Armando Marenzi (born 16 March 1966) is a Croatian professional football manager and former player.

Playing career
Marenzi started his career in hometown club Šibenik, where he played for 25 years, including his youth career. In 1988, he moved to Spartak Subotica where he made his debut in the Yugoslav First League. However during the season's winter break, Marenzi returned to Šibenik playing back then in the Second League all the way until 1992, after which the club became part of the newly formed Croatian Prva HNL. In 1992, he joined France's Ligue 2, playing two years for Avignon, but after went to the Greek second division, signing with Panargiakos during the 1994–95 and 1995–96 seasons. In 1996, Marenzi joined Greek first division club Panserraikos.

At the age of 32, he returned to Šibenik to play in the Prva HNL. In December 2001, Marenzi moved to Zrinjski Mostar. He ended his career at Zrinjski in 2003.

Managerial career

Early career
After finishing his playing career, Marenzi committed himself to a managerial career. He has an UEFA Pro Licence. His big wish is to one day be manager of Šibenik and Zrinjski, one of the clubs in which he played during his career.

▶ [Provided material]:
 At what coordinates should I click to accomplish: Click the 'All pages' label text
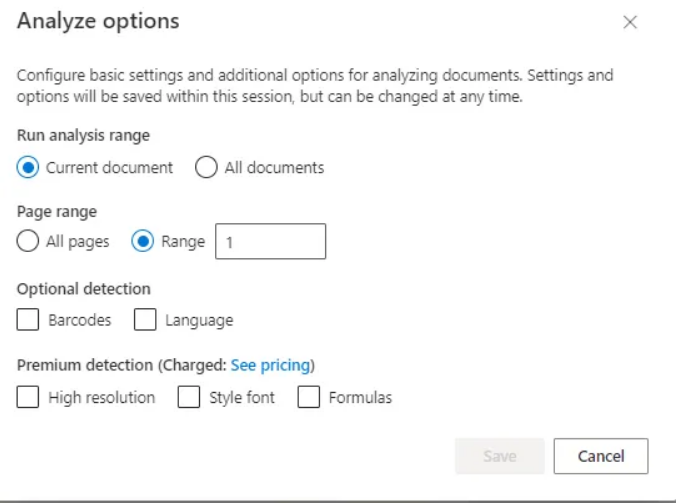78,242
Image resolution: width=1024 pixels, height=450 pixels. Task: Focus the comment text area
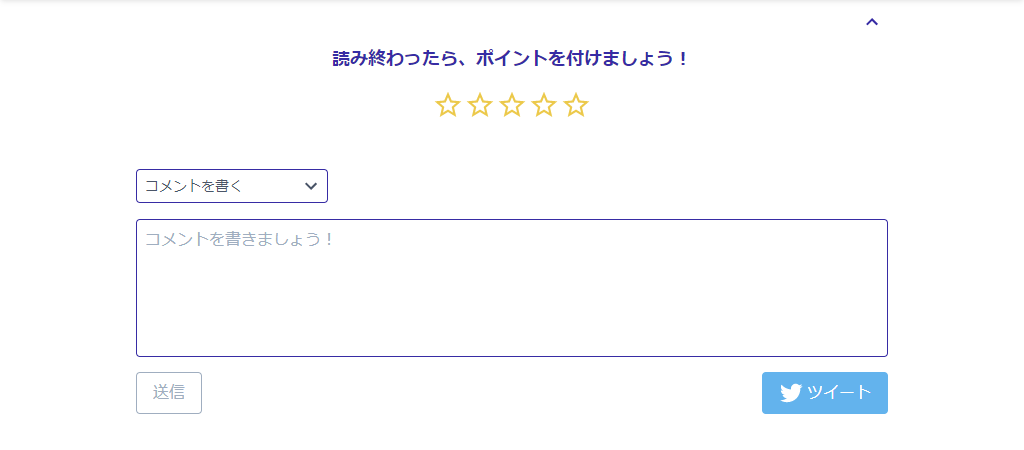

▶ [Requests]:
1. Do these statements agree with the Armando Marenzi biography? Answer yes or no for each, quoting the deciding words. (a) Marenzi spent two years with Avignon in France's Ligue 2. (b) Marenzi's playing career ended at Panserraikos. (c) Marenzi holds a UEFA Pro Licence.
2. What comes next in the Armando Marenzi biography? Write it, starting after its last sentence.

▶ [Results for each task]:
1.
(a) Yes: "In 1992, he joined France's Ligue 2, playing two years for Avignon"
(b) No: "He ended his career at Zrinjski in 2003."
(c) Yes: "He has an UEFA Pro Licence."

2.
Hajduk Split
Marenzi was hired by Hajduk Split in August 2011 to be the manager of the U11 team. In December 2012, he was the manager of the U15 team, then in 2015 of the U19 team, while in 2016, Marenzi became the first-team assistant manager to Hari Vukas.

RNK Split
In April 2018, Marenzi was named as the new manager of Croatian Second League club RNK Split.

Željezničar
On 18 June 2021, Tomislav Ivković became the new manager of Bosnian Premier League club Željezničar, with Marenzi being announced as his assistant.

Borac Banja Luka
In December 2021, Tomislav Ivković left Željezničar and later, in January 2022, became the new sporting director of Borac Banja Luka, while Marenzi also left Željezničar and joined Borac as a coach.

Al-Wasl Dubai
In August 2022, Marenzi became the new manager of the under-17 team of Al Wasl.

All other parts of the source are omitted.